Alistair did not care for the man on sight, which was not a judgment he often made so swiftly. He prided himself on giving people time to reveal their characters before forming conclusions. But there was something about the butler’s bearing, the rigid spine, the faintly contemptuous set of his mouth, that put Alistair in mind of a gatekeeper who had decided, long before his arrival, that the new master was not welcome.
“Beckwith,” Alistair said, turning to his estate manager who stood a pace behind, hat in hand, taking in the crumbling grandeur of the entrance hall with the expression of a surgeon surveying a patient. “Get yourself settled and find the estate office. We will meet this evening to discuss your initial observations.”

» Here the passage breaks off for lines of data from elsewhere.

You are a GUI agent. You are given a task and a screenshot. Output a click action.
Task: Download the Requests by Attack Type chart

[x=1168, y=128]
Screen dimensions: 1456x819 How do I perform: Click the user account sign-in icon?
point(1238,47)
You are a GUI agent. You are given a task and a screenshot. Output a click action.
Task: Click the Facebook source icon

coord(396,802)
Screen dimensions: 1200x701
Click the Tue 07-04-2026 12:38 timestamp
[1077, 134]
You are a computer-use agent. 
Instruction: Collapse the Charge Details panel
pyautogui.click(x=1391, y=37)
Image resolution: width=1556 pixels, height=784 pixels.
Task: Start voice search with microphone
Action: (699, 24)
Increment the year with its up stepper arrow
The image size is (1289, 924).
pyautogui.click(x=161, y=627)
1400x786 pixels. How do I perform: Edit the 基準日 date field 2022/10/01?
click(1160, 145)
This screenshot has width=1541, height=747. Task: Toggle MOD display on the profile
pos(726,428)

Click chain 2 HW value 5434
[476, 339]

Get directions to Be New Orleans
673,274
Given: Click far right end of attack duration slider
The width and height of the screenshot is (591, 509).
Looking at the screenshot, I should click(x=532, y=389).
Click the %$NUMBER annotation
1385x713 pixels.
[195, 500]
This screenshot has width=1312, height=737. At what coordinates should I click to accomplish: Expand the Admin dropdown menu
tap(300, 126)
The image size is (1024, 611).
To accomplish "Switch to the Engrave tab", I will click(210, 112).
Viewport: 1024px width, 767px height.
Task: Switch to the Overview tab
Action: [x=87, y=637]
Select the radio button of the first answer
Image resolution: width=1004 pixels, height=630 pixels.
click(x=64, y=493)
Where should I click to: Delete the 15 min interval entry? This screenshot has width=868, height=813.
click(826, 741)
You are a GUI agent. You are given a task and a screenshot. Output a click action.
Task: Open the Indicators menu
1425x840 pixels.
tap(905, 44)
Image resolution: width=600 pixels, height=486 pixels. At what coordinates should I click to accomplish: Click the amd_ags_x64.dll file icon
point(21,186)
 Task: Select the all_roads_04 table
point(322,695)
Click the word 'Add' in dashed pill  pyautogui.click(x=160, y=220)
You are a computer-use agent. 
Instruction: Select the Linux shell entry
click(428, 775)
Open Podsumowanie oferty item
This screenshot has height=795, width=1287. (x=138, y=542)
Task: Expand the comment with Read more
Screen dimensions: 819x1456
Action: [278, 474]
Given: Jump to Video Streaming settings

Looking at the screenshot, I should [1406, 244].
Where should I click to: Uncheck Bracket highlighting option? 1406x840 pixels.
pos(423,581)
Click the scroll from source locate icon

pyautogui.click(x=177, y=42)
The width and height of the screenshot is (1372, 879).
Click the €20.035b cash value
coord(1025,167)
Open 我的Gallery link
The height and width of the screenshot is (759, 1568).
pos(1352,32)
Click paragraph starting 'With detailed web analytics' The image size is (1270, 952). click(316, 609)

Beckwith inclined his head and departed without ceremony, which left Alistair to follow the cadaverous butler through a succession of corridors that smelled of damp plaster, beeswax, and the certain brand of antiquity that came from centuries of accumulated dust, grief, and poor ventilation. The floorboards groaned beneath his boots. Tapestries hung in faded silence along one wall, their hunting scenes so darkened by age that the stags appeared to be fleeing into shadow. Portraits of dead Oxleys peered down from the walls with expressions of collective disapproval, as though the entire lineage had foreseen this moment and found it wanting.
Alistair noted the cracks in the plaster, the slight bow in a ceiling beam, the places where the paneling had warped from damp. His notebook hand itched. He had been in the building mere minutes, and already the repair list threatened to outgrow its binding.
Charming.
He was already preparing the letter to Franklin in his head.
The estate is worse than anticipated. The butler appears to be an automaton. The portraits are hostile. Expect my return within the week.
Hobbs paused before a set of double doors at the end of a paneled gallery. The wood was dark oak, carved with the Oxley crest that Alistair recognized from the solicitor’s correspondence, a griffin rampant above a motto he did not bother to translate. Hobbs rapped twice with a bony knuckle andpushed them open without waiting for a response. “His Grace, the Duke of Oxley,” he announced and stepped aside.
Alistair crossed the threshold into the family drawing room and stopped.